Janggut Besar kembali menunduk memandangi CV di tangannya, lalu menatap baris “pernah memerankan tokoh apa saja”.
Kosong.
Zhao Jian di sebelahnya menyenggol pelan, berbisik, “Anak ini bagus.”
Ia kembali melihat ke kolom usia, 21 tahun.
Menarik napas, “Memang luar biasa.”
Adegan berakhir di sini. Ji Yun sudah berdiri, menengok hati-hati ke arah ketiga orang itu, menunggu penilaian mereka.
Butir keringat tipis sudah tampak di dahinya, tak hanya karena cuaca, tapi juga karena kondisi fisiknya sendiri. Wajah ini memang tampan, tapi masih belum banyak digembleng. Jika dibandingkan dengan wajahnya yang sudah ribuan kali dipermak, jelas masih jauh.

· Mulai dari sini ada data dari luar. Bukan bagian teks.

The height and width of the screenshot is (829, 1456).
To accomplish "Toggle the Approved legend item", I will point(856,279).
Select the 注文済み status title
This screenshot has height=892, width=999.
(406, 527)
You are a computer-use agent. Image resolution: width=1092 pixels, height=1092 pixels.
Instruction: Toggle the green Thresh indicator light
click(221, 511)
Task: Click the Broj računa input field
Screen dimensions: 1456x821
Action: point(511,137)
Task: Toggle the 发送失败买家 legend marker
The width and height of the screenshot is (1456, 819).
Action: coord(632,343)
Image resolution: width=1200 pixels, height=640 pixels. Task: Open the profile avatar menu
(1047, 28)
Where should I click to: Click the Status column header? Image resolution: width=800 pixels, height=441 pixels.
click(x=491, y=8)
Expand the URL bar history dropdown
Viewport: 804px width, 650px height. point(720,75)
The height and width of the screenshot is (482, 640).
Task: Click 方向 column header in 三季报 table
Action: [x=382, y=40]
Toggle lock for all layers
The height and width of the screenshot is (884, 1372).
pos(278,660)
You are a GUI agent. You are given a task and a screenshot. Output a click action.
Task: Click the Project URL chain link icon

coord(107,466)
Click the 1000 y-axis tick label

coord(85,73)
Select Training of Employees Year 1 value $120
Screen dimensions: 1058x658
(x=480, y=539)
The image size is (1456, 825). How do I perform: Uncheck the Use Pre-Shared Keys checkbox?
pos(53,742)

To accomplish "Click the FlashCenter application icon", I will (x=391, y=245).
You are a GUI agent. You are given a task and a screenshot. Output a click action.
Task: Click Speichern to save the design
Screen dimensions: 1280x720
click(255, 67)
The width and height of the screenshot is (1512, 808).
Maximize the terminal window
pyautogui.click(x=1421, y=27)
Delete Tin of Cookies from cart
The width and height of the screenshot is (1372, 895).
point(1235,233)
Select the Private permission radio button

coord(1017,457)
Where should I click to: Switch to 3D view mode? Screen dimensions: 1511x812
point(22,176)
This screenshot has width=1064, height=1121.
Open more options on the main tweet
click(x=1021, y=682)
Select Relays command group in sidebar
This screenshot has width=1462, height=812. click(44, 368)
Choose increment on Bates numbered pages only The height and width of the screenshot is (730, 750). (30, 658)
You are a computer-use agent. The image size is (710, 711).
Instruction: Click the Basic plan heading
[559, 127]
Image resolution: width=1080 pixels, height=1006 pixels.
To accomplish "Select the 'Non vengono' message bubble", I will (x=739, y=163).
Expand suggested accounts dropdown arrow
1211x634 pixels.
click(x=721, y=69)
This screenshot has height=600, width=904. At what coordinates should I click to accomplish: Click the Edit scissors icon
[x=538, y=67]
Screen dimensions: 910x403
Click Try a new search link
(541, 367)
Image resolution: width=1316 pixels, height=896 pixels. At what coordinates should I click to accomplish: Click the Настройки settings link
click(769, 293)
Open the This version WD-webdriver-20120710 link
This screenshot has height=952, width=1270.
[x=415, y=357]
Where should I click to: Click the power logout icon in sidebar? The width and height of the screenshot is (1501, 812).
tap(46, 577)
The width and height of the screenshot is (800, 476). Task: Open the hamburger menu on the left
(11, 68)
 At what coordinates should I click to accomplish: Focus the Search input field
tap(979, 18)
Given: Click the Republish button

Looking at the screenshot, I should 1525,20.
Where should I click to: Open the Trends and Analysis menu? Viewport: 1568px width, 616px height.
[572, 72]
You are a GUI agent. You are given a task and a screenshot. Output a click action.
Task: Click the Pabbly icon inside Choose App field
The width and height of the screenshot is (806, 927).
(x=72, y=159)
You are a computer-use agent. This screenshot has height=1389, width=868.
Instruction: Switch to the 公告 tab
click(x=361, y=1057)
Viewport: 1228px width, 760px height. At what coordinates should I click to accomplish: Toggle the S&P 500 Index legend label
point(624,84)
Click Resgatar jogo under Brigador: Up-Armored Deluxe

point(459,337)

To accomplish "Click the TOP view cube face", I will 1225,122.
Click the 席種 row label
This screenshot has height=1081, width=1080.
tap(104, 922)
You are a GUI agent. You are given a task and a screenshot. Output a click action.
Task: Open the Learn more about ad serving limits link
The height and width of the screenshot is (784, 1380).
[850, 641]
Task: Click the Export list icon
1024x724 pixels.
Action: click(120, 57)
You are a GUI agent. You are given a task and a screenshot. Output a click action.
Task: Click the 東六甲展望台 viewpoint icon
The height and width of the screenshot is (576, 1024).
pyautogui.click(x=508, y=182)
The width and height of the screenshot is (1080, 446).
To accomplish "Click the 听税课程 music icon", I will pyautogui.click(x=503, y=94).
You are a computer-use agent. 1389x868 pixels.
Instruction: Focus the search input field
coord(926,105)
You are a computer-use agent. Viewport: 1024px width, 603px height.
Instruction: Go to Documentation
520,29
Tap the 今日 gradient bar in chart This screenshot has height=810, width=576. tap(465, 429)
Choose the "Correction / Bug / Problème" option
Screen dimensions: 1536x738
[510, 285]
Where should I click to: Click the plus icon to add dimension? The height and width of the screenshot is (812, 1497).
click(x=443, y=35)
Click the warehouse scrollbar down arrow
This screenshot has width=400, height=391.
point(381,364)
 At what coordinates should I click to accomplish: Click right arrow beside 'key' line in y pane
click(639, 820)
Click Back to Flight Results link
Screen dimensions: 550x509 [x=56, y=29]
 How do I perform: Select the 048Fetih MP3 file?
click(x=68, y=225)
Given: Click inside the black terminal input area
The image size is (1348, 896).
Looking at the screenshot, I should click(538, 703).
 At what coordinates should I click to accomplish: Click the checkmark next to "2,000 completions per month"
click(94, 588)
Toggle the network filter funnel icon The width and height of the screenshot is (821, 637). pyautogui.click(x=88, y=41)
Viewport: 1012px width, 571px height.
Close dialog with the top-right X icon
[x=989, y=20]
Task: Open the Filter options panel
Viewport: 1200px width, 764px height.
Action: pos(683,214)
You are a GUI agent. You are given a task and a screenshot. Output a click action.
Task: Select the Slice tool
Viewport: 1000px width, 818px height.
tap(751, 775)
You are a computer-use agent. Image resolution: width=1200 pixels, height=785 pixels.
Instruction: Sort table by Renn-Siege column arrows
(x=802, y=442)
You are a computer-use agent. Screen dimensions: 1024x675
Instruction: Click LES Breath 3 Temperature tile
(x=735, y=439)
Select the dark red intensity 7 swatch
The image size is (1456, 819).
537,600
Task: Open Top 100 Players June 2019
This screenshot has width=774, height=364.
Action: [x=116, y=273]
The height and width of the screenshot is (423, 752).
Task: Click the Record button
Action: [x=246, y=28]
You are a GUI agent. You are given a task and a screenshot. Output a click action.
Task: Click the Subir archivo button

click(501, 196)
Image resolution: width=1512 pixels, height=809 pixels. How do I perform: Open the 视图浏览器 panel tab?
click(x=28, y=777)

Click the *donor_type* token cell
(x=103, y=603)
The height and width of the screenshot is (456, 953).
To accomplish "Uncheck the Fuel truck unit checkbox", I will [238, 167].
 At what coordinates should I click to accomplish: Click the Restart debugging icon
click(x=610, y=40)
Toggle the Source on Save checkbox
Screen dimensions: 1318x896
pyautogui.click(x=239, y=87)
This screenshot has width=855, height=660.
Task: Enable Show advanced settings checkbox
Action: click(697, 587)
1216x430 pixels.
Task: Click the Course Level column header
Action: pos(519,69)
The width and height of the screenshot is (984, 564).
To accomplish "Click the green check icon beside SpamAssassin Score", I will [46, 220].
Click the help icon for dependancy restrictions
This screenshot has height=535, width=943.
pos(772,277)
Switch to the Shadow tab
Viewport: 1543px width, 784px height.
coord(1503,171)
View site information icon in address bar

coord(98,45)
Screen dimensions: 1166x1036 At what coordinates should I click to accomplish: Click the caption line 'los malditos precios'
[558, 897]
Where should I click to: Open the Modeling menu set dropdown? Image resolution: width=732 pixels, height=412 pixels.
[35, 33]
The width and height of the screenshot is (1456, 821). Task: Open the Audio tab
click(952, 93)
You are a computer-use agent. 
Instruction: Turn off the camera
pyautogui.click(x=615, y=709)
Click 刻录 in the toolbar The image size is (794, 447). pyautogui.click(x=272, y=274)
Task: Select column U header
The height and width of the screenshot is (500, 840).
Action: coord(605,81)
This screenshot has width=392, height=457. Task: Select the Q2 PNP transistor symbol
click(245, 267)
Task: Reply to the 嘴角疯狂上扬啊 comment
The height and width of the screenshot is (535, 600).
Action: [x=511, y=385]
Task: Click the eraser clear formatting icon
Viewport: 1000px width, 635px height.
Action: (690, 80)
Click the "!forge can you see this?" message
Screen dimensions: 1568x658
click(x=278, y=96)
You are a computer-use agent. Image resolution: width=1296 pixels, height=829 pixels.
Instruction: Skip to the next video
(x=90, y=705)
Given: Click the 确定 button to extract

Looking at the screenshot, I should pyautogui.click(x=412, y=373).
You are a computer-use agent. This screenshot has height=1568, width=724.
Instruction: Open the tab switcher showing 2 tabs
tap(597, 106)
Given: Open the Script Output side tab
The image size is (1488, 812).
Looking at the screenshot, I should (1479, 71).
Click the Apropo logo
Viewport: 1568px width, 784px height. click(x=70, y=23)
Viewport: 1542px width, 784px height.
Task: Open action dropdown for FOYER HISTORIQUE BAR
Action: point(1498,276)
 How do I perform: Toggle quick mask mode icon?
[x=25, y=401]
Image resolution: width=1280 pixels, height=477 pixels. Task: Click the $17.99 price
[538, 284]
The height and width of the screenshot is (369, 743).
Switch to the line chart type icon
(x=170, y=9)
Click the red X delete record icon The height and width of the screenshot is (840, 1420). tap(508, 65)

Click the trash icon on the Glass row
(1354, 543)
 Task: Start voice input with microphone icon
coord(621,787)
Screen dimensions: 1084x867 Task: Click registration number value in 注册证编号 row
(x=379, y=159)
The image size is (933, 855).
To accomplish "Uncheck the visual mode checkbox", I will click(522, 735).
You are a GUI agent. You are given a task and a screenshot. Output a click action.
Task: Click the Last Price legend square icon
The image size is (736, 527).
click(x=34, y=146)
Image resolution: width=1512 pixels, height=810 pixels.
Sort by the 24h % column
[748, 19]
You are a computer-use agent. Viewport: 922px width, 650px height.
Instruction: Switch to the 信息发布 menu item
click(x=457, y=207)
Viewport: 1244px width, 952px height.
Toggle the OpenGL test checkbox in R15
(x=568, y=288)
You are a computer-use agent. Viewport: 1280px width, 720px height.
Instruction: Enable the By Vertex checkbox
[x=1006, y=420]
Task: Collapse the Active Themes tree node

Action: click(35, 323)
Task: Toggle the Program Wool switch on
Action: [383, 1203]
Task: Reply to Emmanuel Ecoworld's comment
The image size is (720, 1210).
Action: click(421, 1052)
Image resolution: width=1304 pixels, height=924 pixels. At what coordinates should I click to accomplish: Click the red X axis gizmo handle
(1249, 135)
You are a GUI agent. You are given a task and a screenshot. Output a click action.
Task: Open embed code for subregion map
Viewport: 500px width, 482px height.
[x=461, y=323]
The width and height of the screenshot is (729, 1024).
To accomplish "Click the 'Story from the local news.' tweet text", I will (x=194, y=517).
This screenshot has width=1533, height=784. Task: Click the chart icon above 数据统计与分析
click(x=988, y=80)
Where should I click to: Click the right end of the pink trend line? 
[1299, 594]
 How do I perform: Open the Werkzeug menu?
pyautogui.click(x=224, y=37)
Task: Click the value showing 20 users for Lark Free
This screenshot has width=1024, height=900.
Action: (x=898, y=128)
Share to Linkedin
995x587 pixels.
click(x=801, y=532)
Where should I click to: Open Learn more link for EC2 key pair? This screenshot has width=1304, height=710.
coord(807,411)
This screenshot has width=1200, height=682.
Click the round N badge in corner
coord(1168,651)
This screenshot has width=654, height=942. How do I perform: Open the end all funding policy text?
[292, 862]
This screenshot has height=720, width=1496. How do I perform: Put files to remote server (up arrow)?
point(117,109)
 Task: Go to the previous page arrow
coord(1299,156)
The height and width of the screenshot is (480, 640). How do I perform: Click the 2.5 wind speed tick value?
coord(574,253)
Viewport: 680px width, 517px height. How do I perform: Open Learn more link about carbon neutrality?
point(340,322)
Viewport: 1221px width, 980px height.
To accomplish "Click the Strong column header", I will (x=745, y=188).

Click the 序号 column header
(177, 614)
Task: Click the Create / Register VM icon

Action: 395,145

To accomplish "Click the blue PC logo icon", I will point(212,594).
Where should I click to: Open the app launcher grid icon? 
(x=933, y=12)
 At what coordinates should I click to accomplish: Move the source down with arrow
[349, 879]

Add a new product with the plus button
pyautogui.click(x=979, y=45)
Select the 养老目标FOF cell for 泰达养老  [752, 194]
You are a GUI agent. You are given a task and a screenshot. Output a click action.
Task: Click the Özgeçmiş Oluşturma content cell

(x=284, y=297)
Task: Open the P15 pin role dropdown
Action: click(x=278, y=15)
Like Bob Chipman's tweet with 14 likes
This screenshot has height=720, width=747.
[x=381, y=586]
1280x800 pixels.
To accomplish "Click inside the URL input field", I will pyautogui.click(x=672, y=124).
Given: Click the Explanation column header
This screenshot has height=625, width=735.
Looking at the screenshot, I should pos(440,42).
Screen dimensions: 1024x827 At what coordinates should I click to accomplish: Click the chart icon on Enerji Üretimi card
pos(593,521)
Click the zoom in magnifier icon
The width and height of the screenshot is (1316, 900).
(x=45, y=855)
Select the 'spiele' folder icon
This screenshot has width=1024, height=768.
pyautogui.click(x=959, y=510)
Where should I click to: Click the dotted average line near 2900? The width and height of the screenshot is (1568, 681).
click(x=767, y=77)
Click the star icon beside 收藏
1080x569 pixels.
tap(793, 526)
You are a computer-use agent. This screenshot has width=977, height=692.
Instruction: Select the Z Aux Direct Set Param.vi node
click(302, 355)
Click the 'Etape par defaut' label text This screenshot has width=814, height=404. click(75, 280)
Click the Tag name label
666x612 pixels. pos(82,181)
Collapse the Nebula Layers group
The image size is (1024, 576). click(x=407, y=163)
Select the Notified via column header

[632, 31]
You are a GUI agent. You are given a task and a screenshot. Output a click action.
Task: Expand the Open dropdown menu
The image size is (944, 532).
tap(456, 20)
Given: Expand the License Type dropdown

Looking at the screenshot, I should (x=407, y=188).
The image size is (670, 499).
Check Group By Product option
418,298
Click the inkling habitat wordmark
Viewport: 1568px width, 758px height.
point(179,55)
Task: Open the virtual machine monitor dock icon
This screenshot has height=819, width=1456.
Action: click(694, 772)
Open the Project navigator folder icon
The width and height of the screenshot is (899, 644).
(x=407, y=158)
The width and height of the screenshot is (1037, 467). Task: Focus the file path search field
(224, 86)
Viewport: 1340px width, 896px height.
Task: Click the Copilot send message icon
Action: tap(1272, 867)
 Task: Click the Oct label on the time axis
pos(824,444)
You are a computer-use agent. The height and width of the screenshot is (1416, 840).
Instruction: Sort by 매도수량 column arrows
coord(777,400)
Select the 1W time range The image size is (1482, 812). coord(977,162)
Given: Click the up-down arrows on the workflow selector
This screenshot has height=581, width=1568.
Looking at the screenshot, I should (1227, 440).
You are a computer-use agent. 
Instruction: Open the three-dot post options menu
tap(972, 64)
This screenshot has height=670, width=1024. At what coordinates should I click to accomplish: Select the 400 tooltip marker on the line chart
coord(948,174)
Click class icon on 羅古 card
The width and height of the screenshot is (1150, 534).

“Aktingmu bagus,” akhirnya Yu Min yang lebih dulu menilai. Sebenarnya ia ingin sekaligus memberi masukan, tapi setelah berpikir lagi, ia benar-benar tak menemukan kekurangan dalam penampilan barusan. Mulutnya sempat terbuka, lalu ia melirik dua rekannya.
“Eh…” Zhao Jian melanjutkan, “Kau punya dasar bela diri?”
“Ada, aku latihan Xingyi, Tongbei, dan Taiji.”
Sebagai spesialis pemeran antagonis, peran jahat dalam film laga tentu menjadi celah industri yang penting. Walau hanya sekadar pamer gerakan, Ji Yun tetap yakin bisa menjalankan pengambilan gambar di Negeri Naga Langit.
“Baik,” Janggut Besar mengangguk, akhirnya memberi keputusan. “Kalau begitu, pulanglah dan bersiap-siap.”